If Astroworld could be compared to a theme park, about 99% of its rides are rollercoasters. The opening sets of Trippie Red, and Gunna made for some awesome moments, particularly on the crowd-assisted crooning on “F*ck Love” and multiple melodic Gunna hooks. Hell, the several brawls that were orchestrated by Virgil Abloh on his DJ set made for a great time. Even on songs where you don’t fully comprehend what’s going on (because some random dude is slipping on your shoes or you just haven’t heard the track), the electricity in your body made you vibe to nearly everything that was performed.
By the time Scott actually arrives, you will be drenched in your own sweat. Or someone else’s.
Easily one of the most memorable moments of the night was the faux-entrance by the headlining man himself. After an incredibly psychedelic, Texan-inspired stage visual featuring cowboys, eyeballs, and raving children, Travis entered…behind everyone. The scramble to reach him as the energizing “Stargazing” played resulted in many curses, trampled bodies, and outstretched hands trying to touch Houston’s finest. By this point, if you were in the crowd, you couldn’t move out. It was a sea of shoving, singing, smelly bodies that all exploded as the song’s beat changed into the injury-inducing trap masterpiece. From the get-go, Travis’s performance was excellent: he yelled like a madman, rode a freaking rollercoaster, and even made the middling “Butterfly Effect” an excellent highlight of the night with the assistance of a random, stage-diving white boy.
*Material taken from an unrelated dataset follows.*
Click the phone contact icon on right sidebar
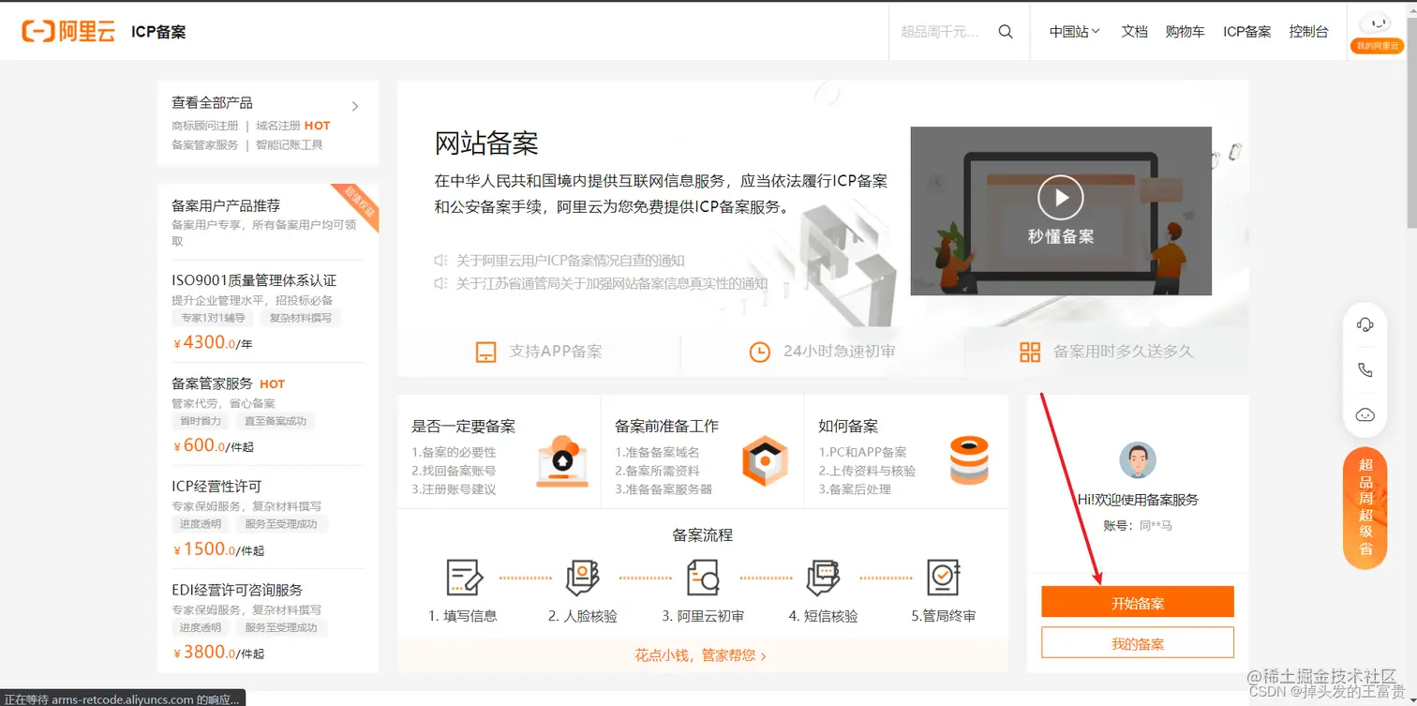1417x706 pixels. (1365, 368)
The beat drops throughout were something to behold too. While some songs were relatively short (Travis does work with a lot of other artists that couldn’t be there), each song brought its own memorable moments. “Mamacita” had a bass drop that probably shattered by eardrums and kneecaps through all the violent jumping, and “Quintana” united everyone to relive Travis’ older mixtapes. The setlist was varied: grimy Travis, polished Travis, every era was represented. While it was mostly Astroworld that was performed, many standouts weren’t even from that album’s tracklist: “Love Galore” was a well earned, melodic cool-down, and “90210” was almost haunting in its execution.
The Travis Ride at Astroworld was very well planned out as a whole: the rollercoaster after “Carousel” and the mind-warping usage of multicolored Texas imagery on wide curtains during “Houstonfornication” and “Astrothunder” brought a level of artsiness to the performance that you wouldn’t expect from someone who always shouts “it’s lit”! His charisma shone through on many of the Astroworld cuts that weren’t exactly hype, but still wonderful all the same: a crowd-pleasing acapella of “Stop Trying To Be God” proved his stage presence even in the quieter moments.
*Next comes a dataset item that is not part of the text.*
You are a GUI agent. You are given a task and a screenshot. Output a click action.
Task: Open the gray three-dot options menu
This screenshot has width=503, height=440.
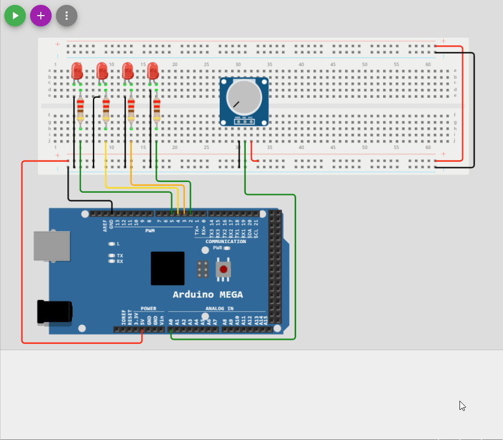[67, 16]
However, nothing beat the final drop of the Astroworld ride: “Sicko Mode” with the real life Champagne Papi on stage with Scott.
The initial “oh sh*t” moment of Drake’s appearance tore the crowd into shreds, pushing me away from my friends and blinding my senses with heavy synths and bright lights from people trying to catch a video of the occasion. Every beat switch resulted in a new dance in the crowd: it was a brawl till the last “like a light” of the song as Travis and Drake helped the crowd sing the iconic refrain. The silence afterwards was deafening, as I felt I woke from a violent dream to an eerie wasteland with zombies rocking concert merch.